A ação judicial trouxe à tona um traço menos conhecido de Lobato e
desagradável para seus fãs: sua firme defesa da eugenia, a ciência que
supostamente estuda as qualidades raciais. Em cartas trocadas com o
amigo Godofredo Rangel, em 1908, o escritor chegou a lamentar a não
existência da Ku Klux Klan no Brasil, utiliza o termo “pretalhada
inextinguível” e, entre outras coisas, afirma que a escrita “é um
processo indireto de fazer eugenia, e os processos indiretos, no Brasil,
funcionam muito mais eficientemente”.
“Na época a eugenia era um debate científico. É importante entender
Lobato no seu contexto. A crítica atual é extemporânea e burra”,
argumenta Vladimir Sacchetta, produtor cultural e biógrafo do escritor. É
bom lembrar ainda que, se a Constituição de 1988 passou a considerar
racismo um crime inafiançável e imprescritível, as versões da Lei Magna
nacional de 1934 e de 1937 apresentavam propostas para a educação
relacionadas aos ideais eugênicos, tais como a obrigatoriedade da
educação física.
Os comentários racistas do escritor foram publicados na primeira edição
do livro A Barca de Gleyre, em 1944. “Mas, graças à sua capacidade de
rever posições e pontos de vista, na edição seguinte do mesmo livro
Lobato cortou esse trecho. Ele se revia e se editava o tempo todo. Assim
como tinha coragem de declarar suas posições, tinha coragem de
revê-las”, defende Sacchetta.
Outro exemplo emblemático, aponta o biógrafo, são os três momentos
distintos da construção de outro personagem famoso do autor, o Jeca
Tatu. Primeiro, o escritor define o caboclo brasileiro como “preguiçoso
por determinação genética”; depois de estudar pesquisas na área de
saúde, se desculpa com o personagem e lamenta o efeito da
esquistossomose sobre a população rural; mais tarde, em fase de namoro
com o Partido Comunista Brasileiro, o Jeca Tatu se torna um sem-terra,
vítima do latifúndio.
Mal-entendido subentendido
O debate acirrado entre defensores e críticos de Lobato ganhou um viés
de combate à censura politicamente correta. Humberto Adami garante que
não é essa a intenção da sua iniciativa, apesar de o Iara já ter
começado a investir contra outro livro do autor, Negrinha, também
integrante da lista do PNBE. “Não queremos censura nem banimento.

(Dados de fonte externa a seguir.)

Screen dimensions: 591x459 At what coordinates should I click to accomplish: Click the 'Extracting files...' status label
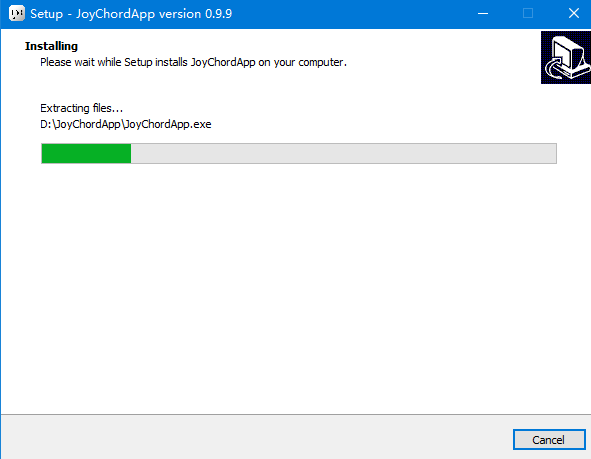81,108
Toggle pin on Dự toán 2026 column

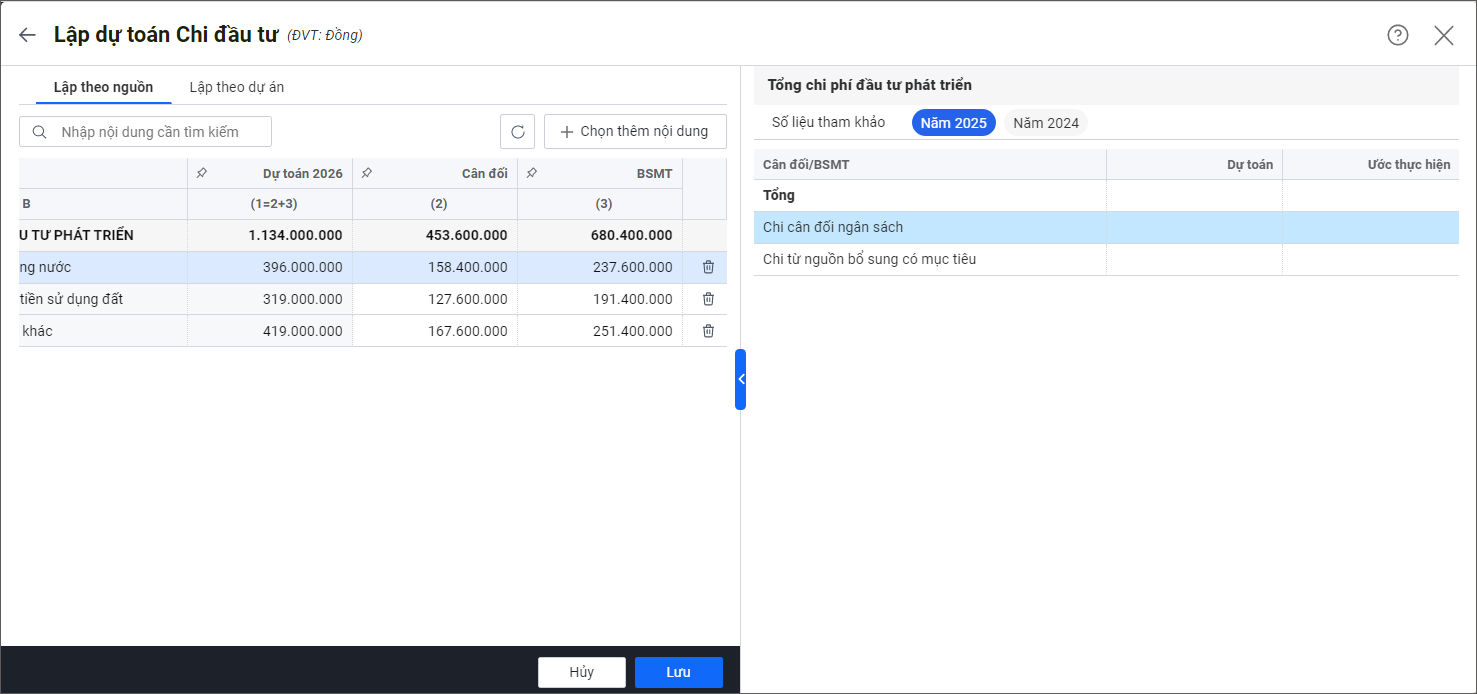coord(202,173)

Queremos que se faça valer a lei do programa; que o livro ganhe uma nota
explicativa sobre a incorreção dos termos e a capacitação dos
professores. Para nós, a obra pode continuar sendo usada nas escolas,
como forma até de se desconstruir o racismo”.
Se for mesmo adotada, a nota explicativa deverá entrar ao lado de outra
nota que trata da atual proibição e punição da caça às onças – o leit
motiv de uma das histórias do livro Caçadas de Pedrinho. “Chamou a nossa
atenção o fato de que a editora tenha feito uma menção sobre a
pertinência da questão ambiental sem precisar de ações judiciais. Quando
se trata do negro, encontramos resistência.”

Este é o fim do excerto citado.